§ **Job**:
Count the lines in the data listing below that contain the word "resolution", and give only the number.

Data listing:
☆ ☆ ☆
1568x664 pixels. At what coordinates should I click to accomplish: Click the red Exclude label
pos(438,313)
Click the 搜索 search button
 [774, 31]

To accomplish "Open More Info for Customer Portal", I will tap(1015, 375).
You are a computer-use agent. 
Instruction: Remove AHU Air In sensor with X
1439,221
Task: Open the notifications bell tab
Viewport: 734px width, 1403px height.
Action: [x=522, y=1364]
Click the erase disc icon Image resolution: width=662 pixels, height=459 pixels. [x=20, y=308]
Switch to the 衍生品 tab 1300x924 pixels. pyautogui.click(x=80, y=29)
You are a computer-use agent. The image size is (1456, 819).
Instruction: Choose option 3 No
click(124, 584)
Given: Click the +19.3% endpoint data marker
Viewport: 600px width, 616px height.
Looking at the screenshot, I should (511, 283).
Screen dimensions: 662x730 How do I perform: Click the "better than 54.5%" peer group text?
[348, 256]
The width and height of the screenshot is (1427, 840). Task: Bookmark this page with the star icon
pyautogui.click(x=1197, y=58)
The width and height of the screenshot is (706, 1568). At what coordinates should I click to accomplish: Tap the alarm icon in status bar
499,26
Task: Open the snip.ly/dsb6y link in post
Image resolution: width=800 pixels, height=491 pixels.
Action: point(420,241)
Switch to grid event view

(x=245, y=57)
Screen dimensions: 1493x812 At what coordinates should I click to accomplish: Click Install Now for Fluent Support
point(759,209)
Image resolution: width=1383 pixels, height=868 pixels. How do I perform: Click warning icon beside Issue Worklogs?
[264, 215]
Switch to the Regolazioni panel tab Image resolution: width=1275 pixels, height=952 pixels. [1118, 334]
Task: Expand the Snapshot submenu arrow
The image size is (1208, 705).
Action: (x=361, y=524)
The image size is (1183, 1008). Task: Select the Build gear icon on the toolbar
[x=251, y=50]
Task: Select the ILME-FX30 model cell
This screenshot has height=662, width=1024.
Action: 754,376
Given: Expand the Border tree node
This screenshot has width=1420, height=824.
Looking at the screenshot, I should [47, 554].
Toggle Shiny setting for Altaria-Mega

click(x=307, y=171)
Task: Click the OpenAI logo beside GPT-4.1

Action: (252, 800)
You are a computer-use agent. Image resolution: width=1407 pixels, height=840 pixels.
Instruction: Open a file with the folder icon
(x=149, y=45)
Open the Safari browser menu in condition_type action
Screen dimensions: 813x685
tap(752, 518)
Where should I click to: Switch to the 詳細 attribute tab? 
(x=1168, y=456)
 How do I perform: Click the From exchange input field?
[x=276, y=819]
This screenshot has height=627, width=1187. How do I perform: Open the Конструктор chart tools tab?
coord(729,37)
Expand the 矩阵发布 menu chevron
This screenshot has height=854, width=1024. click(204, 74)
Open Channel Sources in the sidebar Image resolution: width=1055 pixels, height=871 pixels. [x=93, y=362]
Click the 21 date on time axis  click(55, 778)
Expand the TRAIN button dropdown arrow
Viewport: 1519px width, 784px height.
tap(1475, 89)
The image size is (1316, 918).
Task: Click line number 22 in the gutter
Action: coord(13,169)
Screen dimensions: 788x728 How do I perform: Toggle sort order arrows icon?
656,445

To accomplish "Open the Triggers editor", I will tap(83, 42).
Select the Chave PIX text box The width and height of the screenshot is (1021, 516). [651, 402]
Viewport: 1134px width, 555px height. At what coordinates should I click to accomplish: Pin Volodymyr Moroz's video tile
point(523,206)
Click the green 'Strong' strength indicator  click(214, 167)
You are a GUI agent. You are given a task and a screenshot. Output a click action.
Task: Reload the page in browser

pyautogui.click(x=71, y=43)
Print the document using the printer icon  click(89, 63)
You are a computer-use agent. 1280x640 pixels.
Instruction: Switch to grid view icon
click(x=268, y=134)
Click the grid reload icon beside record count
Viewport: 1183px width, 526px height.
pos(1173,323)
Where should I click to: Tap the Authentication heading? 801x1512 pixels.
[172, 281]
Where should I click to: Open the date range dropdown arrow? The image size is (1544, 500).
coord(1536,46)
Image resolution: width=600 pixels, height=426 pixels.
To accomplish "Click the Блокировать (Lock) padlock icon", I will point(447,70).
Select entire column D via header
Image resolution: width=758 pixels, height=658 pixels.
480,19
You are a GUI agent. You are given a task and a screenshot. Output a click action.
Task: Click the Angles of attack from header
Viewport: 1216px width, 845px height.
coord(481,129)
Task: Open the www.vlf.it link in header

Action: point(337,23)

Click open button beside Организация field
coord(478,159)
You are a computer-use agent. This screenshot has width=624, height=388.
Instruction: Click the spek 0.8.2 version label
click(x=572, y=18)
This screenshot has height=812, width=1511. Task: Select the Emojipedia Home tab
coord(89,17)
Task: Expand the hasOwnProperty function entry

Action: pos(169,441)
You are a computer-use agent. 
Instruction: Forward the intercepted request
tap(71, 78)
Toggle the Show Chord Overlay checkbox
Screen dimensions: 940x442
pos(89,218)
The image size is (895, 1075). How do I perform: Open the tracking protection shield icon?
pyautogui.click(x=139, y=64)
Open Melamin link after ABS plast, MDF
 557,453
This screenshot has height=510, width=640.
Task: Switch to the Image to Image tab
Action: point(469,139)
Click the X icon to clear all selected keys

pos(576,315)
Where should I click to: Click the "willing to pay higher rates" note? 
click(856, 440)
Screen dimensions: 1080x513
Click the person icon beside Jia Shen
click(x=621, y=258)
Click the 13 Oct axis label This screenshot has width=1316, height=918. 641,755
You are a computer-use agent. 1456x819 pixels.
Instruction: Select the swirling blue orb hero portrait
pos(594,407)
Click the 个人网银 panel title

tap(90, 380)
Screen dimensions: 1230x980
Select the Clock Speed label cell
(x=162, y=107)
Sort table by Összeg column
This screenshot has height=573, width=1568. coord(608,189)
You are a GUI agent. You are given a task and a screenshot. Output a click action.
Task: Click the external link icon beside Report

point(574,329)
☆ ☆ ☆
§ **Solution for this task**:
8